Peggy Deamer Headshot.jpg

Peggy Deamer, Architect & Professor

Peggy Deamer is Professor Emerita of Yale University’s School of Architecture and principal in the firm of Deamer, Studio.  She is the founding member and the Research Coordinator of the Architecture Lobby, a group advocating for the value of architectural design and labor. She is the editor of Architecture and Capitalism: 1845 to the Present and The Architect as Worker: Immaterial Labor, the Creative Class, and the Politics of Design and the forthcoming Architecture and Labor.

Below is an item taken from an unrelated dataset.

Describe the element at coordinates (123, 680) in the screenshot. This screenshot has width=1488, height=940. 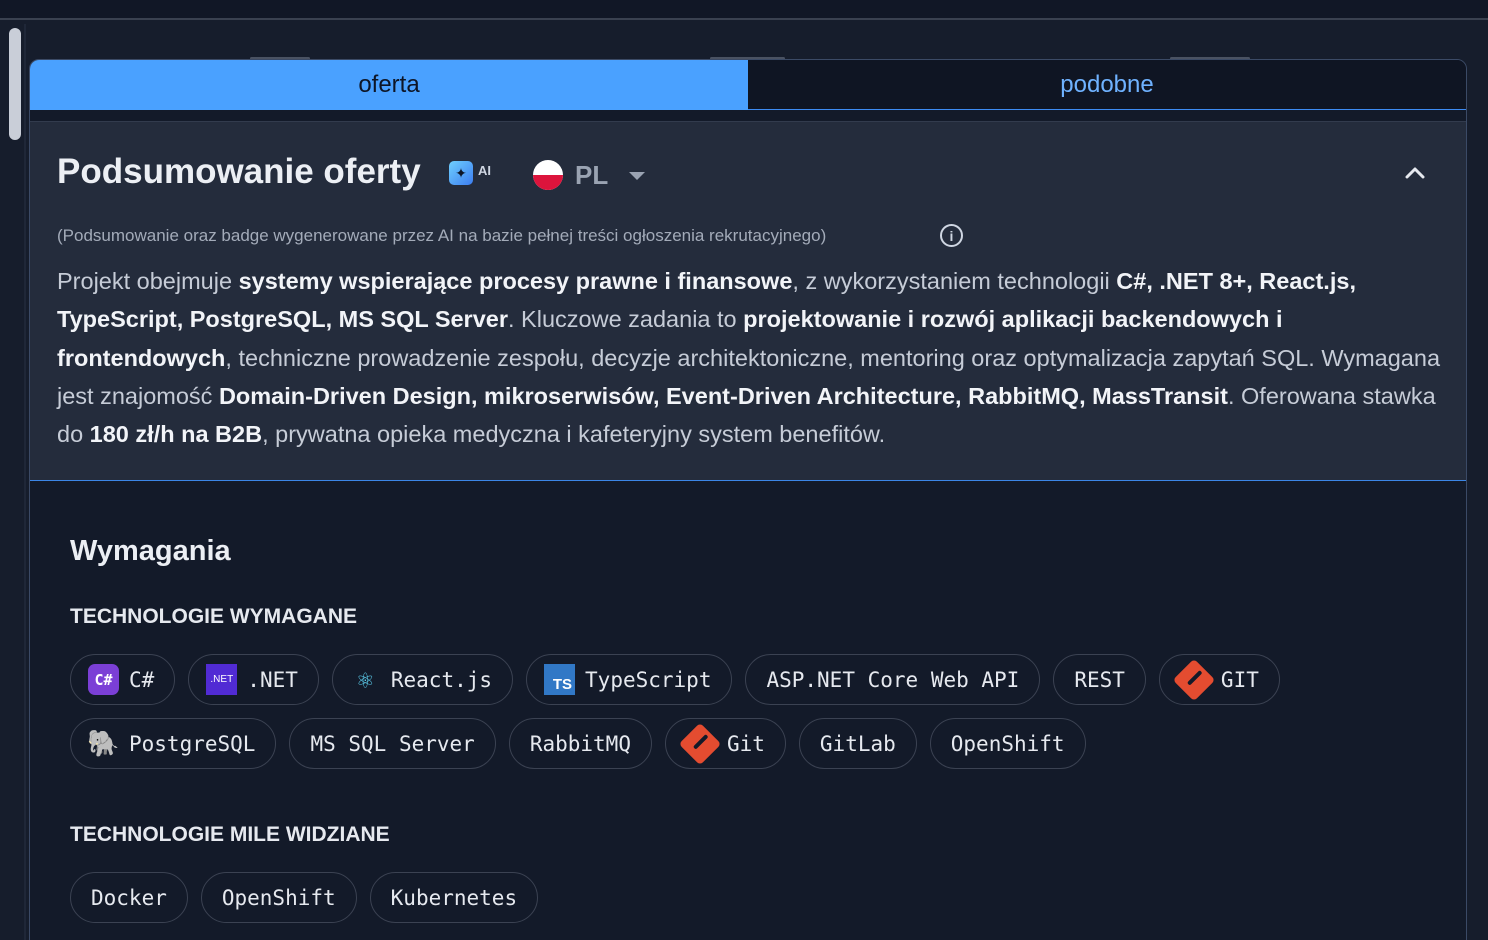
I see `tech-chip-c: C# C#` at that location.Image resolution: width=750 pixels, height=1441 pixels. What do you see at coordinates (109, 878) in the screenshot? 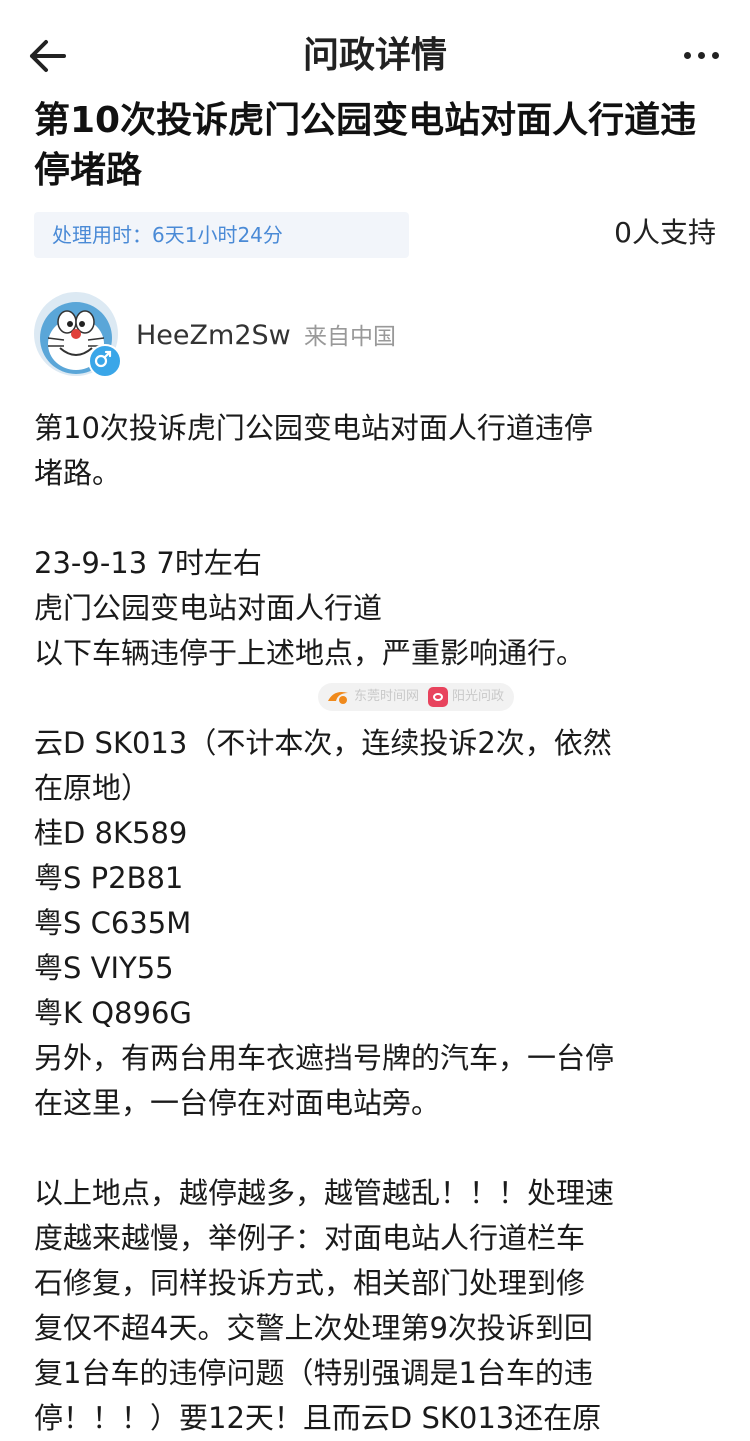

Articles by her have appeared in Log, Avery Review, e-Flux, and Harvard Design Magazine amongst other journals. Her theory work explores the relationship between subjectivity, design, and labor in the current economy. Her design work has appeared in HOME, Home and Garden, Progressive Architecture, and the New York Times amongst other journals. She received the Architectural Record 2018 Women in Architecture Activist Award.                                                             

peggydeamer.com

 

 

Negotiating Practice, Teaching, and Family

November 9, 2020

Many women start their own practice to have control over their schedules, which is invaluable when starting a family. In addition, they will pursue a teaching job to be part of a larger discourse beyond the office in which they work, and to supplement the perhaps precarious income it yields. Holding 3 jobs is not easy, and each job requires different skills and different roles. Peggy will discuss options of how to operate in those roles while also being a force for change, referencing her personal story. In each of those roles, one doesn’t want to merely survive, but, rather, model the better future we all want.